Riggs has become a well-known and much-loved figure in the school. His role quickly expanded from the timetabled reading sessions, in which he sees five to six children in a typical day. A pupil in the midst of a meltdown, for example, might prompt a teacher to pick up one of the school walkie-talkies and ask Oates if there is time for an impromptu petting session.
“When children are in crisis, Riggs can de-escalate things in a way that we can’t,” says headteacher Audrey Ross. “When they go [to see Riggs], within seconds, they have absolutely calmed down.”
Staff feared that one P5 boy with a difficult home life was bordering on clinical depression. He never smiled and always pulled up a hooded top to shut out the world. Now, says Oates, she has seen teachers in tears when they pass the base and see the same boy reading enthusiastically to Riggs, an energy that he is “carrying into the classroom”.
The sense of tranquillity imbued by Riggs - enhanced with the type of background relaxation music that you might hear in a spa - is what pupils say helps them focus. “He becomes really calm and submissive when people start reading,” says Oates.
P7 pupil Abbie, in between stroking Riggs and reading to him, says: “He’s not a human - he’s not going to tell you you made a mistake, you can just keep reading to him.”
She adds: “It makes me feel much calmer than reading in class. Sometimes in class, I make mistakes and everybody starts laughing, but when I read with Riggs, it makes me feel more safe.”
When another pupil, Rhys, comes to visit, Riggs shuffles over to rest his head on the P6 boy’s knee. Rhys gently twirls a forefinger on Riggs’ back as both become absorbed in a storybook.
“It’s better than reading to adults,” says Rhys. “Some adults say, ‘You need to do that work again,’ but Riggs just listens.”
Dog treats
Dylan and Scruffy both still visit the school one morning a week. Oates says that, between them, the three dogs might work with 25-30 children in a typical week. Demand is far outstripping supply, however, as almost every pupil in the school seems eager to spend time with Riggs. So that no one feels left out, Oates takes Riggs - who wears a bandana round his neck with the colourful school badge depicting the nearby Ochil Hills - to visit and sit in on every class now and again.
Visiting Riggs might also be a reward for a pupil’s good work and behaviour. Parents - who have been uniformly positive about Riggs’ role in school life - might ask for their child to spend time with him to overcome a fear of dogs.

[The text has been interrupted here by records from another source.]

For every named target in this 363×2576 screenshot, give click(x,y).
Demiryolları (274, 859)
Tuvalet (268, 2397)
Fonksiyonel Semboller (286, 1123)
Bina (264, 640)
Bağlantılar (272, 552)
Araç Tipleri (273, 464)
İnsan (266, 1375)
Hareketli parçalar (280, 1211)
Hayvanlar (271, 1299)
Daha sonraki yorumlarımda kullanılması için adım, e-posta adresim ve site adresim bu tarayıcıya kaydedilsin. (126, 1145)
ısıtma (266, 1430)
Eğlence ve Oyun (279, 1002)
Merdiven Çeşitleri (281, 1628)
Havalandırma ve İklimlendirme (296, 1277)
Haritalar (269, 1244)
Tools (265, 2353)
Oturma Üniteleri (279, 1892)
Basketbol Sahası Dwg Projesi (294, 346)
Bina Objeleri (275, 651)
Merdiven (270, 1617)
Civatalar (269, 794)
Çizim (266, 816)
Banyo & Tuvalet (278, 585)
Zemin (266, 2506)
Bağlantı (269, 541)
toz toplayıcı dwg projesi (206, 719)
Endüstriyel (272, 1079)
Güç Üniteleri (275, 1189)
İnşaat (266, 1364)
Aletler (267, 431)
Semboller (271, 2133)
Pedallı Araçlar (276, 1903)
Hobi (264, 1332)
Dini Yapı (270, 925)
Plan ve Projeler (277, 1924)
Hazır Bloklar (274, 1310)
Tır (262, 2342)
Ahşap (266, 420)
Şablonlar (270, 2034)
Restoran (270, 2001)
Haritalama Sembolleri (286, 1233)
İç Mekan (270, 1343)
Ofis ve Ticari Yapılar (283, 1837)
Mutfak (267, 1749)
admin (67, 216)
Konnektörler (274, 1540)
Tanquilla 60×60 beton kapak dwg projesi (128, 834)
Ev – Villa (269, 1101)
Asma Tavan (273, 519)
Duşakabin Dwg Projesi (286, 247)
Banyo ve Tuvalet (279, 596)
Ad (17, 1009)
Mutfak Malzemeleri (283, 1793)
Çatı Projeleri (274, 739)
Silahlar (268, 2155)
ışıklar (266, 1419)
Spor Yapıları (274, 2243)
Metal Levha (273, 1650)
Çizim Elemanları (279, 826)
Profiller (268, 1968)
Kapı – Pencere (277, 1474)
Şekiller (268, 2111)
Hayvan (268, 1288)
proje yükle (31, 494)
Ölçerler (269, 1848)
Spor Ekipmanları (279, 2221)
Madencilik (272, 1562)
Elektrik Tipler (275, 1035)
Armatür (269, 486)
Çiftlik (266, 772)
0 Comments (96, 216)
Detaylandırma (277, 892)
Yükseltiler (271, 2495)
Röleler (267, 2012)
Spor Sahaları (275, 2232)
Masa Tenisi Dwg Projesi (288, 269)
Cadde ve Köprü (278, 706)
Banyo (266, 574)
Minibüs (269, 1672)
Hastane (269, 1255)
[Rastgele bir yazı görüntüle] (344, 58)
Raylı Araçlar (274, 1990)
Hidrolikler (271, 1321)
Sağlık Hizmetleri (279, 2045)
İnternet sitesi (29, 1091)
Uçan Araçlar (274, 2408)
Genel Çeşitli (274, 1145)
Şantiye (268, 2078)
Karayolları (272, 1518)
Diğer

Some children are building a sense of responsibility by taking him on visits to a nearby home for older people. Staff, too, like to spend time with Riggs - the headteacher says that, after a particularly stressful meeting or phone call, giving him a stroke helps her reset.
Oates, meanwhile, says that - although there is little research in this area (see box, opposite) - she has gathered early evidence that Riggs’ calming influence is helping struggling readers close a gap in attainment between them and other children.
Canine Concern is now bringing its dogs to other schools, and a number of primaries and secondaries have shown an interest in doing something similar to Bannockburn Primary. Not all are lucky enough, however, to have a member of staff who can call upon a dog like Riggs.
Back at Bannockburn, staff are refining how Riggs can help children. Rather than taking pupils to see him after angry flashpoints in the playground, for example, they are trying to spot warning signs earlier and sending children to visit their canine friend before emotions spill over.
“They go back to the classroom with a different mindset,” says Oates. “It’s like a weight has been lifted from their shoulders.”